The college has extensive grounds which encompass sports fields, water features and beehives, and the focal point of the college, its Victorian Gothic hall. It also has a wide range of student clubs and societies, including Homerton College Boat Club, Homerton College Music Society and the Homerton College Rugby Football Club.

History

Early history

The college's origins date back to the seventeenth century. In 1695, a Congregation Fund was created in London to educate Calvinist ministers. As non-conformists, they were barred by law from attending Oxbridge colleges, and so studied a modern curriculum, with particular emphasis on philosophy, science, and modern history. In 1730, a formal society – known as the King's Head Society after the pub at the Royal Exchange where they held their meetings – was founded to sponsor young men to attend dissenting academies. Today, a secret society and discussion club at the college of the same name maintains some of its traditions. By 1768, the Society was large enough to need its own premises, so it purchased a large property in Homerton High Street, in London's East End.

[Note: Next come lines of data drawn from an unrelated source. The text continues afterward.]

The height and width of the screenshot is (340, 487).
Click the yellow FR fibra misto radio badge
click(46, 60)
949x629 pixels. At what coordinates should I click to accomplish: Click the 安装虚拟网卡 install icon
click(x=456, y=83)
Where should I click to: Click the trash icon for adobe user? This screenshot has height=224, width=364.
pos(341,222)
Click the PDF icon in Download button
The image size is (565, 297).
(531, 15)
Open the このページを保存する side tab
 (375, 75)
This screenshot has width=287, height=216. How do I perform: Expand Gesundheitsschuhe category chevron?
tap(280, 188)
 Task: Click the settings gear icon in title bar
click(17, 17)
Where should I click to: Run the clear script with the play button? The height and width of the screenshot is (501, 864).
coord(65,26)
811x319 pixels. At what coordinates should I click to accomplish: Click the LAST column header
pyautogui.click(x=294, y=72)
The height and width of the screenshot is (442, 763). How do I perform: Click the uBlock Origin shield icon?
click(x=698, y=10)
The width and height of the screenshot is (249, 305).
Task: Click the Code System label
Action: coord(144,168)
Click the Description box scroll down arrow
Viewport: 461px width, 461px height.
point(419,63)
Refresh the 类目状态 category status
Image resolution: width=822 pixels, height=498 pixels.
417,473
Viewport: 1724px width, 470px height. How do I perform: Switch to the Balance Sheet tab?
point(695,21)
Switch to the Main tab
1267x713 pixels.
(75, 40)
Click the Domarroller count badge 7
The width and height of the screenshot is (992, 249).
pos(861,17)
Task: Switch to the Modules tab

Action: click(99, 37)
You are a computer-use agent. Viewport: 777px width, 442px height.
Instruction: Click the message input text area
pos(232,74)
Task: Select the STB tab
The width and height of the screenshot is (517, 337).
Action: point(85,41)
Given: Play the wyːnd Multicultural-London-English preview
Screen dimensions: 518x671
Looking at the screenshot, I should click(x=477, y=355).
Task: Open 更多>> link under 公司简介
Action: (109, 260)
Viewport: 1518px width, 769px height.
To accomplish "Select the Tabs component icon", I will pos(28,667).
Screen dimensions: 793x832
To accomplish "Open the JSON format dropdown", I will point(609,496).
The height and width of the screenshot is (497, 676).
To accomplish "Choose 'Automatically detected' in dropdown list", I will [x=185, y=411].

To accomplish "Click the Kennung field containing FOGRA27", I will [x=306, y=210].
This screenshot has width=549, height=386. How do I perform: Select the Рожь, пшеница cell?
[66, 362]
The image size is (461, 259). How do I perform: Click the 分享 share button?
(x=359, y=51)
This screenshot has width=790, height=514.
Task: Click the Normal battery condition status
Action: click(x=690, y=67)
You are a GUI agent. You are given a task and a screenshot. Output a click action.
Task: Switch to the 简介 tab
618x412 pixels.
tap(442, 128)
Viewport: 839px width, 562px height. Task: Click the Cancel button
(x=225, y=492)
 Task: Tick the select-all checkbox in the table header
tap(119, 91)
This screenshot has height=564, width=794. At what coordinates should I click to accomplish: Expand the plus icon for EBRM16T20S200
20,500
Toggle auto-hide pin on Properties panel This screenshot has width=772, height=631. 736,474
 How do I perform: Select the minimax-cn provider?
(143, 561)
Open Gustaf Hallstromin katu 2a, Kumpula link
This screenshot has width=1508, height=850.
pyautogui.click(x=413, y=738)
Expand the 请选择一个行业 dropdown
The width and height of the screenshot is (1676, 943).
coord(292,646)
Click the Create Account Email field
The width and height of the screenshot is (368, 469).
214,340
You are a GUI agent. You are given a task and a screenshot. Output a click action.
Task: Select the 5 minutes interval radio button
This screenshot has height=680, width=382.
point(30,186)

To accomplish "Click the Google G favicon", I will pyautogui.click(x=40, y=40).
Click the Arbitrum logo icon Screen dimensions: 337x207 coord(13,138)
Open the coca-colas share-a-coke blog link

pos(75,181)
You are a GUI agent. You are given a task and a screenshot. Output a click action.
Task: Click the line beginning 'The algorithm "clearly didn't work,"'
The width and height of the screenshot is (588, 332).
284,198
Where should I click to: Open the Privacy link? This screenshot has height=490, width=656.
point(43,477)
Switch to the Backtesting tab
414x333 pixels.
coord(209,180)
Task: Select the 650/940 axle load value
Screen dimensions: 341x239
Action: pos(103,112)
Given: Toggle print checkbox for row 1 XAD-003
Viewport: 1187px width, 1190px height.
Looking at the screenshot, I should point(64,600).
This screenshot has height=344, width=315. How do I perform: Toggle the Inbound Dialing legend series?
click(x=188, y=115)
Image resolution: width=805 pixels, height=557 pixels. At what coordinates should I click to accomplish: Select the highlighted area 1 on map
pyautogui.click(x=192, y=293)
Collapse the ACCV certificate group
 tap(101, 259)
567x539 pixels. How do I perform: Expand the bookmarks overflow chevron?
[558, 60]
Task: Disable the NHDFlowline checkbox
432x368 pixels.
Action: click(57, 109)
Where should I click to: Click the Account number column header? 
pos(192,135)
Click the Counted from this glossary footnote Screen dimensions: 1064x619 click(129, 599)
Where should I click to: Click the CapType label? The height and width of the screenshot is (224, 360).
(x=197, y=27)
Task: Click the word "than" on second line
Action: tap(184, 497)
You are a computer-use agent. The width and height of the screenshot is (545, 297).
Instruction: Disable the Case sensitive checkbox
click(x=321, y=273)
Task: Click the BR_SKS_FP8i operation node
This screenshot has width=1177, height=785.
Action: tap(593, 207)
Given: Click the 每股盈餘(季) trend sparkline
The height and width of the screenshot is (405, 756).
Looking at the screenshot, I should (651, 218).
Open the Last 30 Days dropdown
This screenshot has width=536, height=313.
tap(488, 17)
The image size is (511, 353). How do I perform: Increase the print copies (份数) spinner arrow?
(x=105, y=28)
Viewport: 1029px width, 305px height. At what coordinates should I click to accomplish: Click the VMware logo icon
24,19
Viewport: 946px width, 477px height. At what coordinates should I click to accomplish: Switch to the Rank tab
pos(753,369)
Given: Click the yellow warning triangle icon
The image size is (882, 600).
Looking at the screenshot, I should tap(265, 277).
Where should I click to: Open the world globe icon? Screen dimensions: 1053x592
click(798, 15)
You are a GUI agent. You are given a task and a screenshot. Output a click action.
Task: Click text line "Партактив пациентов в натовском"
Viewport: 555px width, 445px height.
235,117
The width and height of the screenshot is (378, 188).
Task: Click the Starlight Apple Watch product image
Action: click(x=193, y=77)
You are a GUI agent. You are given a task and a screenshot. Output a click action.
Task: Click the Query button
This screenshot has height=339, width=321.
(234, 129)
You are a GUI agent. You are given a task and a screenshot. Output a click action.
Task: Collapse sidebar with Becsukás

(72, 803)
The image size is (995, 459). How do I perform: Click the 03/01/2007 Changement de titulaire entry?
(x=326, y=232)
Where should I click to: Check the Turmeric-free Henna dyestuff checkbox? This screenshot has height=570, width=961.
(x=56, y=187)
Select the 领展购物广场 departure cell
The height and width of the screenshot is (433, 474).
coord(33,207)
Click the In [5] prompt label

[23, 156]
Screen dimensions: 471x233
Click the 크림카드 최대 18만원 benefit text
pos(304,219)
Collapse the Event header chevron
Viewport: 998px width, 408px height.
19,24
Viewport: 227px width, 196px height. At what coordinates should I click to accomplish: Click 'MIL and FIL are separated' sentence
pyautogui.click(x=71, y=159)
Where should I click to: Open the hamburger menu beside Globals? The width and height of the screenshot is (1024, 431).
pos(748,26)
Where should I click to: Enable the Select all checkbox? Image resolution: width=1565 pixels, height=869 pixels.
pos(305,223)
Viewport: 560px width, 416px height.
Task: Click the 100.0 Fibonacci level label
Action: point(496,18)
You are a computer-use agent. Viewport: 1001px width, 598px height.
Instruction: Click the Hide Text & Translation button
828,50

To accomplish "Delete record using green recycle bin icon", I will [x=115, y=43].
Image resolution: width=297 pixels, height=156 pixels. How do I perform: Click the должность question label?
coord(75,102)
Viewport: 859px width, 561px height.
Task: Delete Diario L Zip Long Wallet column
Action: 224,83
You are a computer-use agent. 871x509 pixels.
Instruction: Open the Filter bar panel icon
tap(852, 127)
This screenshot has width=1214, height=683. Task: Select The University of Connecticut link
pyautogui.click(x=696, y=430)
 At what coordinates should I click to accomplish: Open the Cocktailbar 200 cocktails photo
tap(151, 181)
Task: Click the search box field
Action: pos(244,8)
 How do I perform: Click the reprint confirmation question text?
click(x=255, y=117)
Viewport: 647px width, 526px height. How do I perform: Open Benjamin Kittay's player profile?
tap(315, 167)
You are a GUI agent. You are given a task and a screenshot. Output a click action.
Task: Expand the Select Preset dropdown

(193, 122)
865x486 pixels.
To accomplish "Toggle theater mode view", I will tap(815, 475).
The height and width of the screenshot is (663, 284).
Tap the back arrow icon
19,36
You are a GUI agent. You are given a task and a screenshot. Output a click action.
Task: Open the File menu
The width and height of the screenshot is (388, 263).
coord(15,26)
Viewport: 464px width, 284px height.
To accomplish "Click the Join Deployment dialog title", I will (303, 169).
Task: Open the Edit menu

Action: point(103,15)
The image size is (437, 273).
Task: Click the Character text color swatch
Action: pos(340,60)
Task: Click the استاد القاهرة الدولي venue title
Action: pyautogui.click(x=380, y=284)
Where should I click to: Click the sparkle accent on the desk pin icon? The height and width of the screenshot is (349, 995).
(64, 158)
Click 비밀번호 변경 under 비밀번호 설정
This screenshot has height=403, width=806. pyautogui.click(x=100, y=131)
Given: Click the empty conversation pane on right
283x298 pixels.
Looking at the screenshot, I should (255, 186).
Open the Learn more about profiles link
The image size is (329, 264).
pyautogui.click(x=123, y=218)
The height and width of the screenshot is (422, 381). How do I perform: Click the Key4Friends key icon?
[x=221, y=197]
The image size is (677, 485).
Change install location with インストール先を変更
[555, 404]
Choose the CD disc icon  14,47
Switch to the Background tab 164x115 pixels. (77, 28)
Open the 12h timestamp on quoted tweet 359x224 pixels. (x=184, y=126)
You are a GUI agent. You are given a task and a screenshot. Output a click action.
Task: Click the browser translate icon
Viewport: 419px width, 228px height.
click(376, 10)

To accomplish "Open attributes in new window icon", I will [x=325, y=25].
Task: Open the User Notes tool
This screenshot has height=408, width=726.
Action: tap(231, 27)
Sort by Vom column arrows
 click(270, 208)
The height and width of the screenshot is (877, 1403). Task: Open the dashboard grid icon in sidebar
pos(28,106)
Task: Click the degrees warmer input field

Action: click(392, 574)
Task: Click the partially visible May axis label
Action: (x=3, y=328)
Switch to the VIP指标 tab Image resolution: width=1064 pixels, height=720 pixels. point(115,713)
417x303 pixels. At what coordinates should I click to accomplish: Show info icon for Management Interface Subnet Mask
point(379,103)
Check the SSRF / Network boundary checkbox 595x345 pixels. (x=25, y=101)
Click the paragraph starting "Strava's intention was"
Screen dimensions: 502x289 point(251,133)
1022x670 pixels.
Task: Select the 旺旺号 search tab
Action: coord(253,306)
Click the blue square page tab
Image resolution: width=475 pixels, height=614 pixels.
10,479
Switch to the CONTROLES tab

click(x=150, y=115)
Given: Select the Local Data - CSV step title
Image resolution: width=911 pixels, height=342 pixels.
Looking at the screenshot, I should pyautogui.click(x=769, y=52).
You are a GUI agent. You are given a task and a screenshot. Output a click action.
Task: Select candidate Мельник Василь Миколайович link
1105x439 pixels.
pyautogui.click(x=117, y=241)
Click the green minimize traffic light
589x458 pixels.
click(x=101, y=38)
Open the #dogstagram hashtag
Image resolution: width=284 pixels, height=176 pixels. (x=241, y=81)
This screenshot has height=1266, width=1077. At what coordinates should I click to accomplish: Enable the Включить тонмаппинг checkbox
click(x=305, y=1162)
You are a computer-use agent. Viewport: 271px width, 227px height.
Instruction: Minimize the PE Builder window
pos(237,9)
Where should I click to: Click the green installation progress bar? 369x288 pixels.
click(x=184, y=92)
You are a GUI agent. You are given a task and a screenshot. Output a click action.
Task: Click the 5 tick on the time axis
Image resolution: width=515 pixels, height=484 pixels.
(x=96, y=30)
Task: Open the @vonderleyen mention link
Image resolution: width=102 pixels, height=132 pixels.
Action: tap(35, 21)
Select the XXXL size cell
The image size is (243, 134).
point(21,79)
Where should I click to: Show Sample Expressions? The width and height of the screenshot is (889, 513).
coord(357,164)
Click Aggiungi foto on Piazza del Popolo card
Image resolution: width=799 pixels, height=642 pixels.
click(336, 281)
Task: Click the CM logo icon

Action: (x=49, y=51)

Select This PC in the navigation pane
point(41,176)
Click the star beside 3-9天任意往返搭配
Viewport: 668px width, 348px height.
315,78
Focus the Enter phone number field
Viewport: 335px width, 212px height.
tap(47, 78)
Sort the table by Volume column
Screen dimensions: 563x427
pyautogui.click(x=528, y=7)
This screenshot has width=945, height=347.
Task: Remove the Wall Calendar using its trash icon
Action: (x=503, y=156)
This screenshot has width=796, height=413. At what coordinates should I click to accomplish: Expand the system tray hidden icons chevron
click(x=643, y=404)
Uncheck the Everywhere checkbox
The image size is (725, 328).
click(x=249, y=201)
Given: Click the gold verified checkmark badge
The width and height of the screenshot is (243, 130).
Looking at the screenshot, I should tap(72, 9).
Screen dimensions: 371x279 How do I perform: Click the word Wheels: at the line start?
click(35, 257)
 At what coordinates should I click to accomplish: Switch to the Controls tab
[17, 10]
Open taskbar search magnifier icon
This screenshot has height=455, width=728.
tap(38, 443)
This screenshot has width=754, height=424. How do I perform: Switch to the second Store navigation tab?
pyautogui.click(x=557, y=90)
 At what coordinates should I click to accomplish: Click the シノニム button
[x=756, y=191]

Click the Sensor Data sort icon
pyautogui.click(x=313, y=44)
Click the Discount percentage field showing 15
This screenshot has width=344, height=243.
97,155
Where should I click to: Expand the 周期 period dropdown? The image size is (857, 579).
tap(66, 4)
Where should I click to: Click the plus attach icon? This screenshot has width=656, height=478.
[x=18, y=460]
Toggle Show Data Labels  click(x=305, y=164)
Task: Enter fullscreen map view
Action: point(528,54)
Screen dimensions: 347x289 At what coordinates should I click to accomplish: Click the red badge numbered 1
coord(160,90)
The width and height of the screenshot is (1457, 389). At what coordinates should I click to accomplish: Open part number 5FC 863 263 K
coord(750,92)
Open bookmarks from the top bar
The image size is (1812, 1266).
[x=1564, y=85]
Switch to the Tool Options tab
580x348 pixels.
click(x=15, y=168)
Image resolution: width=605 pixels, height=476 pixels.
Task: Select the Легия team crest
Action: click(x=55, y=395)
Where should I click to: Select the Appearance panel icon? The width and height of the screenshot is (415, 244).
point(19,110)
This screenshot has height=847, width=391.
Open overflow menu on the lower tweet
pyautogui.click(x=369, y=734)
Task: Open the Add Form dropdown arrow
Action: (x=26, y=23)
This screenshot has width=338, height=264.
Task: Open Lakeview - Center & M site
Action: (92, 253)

By 1817, the institution had become known as "Homerton Academy Society", later "Homerton College Society". At that time, it produced some of the nation's foremost dissenting figures, many closely involved in the movements opposed to the slave trade and the Corn Laws. For several years, the college was affiliated to the University of London, but when its theological function was moved to New College London in 1850, it was re-founded by the Congregational Board of Education to concentrate on the study of education itself. It did so by transferring its theological courses to New College London, of which the Rev. John Harris DD was the Congregationalist Principal, and by extending and rebuilding the old mansion house and 1820s buildings of the academy, at a cost of £10,000. The college reopened in April 1852 as the Training Institution of the Congregational Board of Education, with Samuel Morley as its treasurer. Shortly afterwards, it began admitting women students. Then Principal John Horobin called an end to mixed education in 1896, shortly after the move to Cambridge, and the college remained all-women for 80 years thereafter.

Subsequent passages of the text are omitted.